(Item-finding rows)
--- --- ---

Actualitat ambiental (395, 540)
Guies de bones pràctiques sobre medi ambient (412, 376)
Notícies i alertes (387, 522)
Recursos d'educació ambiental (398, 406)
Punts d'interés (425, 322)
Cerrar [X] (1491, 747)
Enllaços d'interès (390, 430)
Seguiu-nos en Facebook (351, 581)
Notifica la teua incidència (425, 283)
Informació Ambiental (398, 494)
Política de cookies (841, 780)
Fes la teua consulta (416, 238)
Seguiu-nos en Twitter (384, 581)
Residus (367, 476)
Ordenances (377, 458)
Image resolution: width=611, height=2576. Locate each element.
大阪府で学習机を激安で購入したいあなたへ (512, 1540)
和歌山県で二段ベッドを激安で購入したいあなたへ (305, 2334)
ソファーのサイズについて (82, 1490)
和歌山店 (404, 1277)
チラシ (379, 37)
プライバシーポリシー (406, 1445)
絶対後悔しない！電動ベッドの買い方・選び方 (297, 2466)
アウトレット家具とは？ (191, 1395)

--- --- ---

To be done ->
Write out the rows above, starting at the line that contains "チラシ (379, 37)" and continuing through the last row, with both ends included.

Answer to the exercise ->
チラシ (379, 37)
プライバシーポリシー (406, 1445)
絶対後悔しない！電動ベッドの買い方・選び方 (297, 2466)
アウトレット家具とは？ (191, 1395)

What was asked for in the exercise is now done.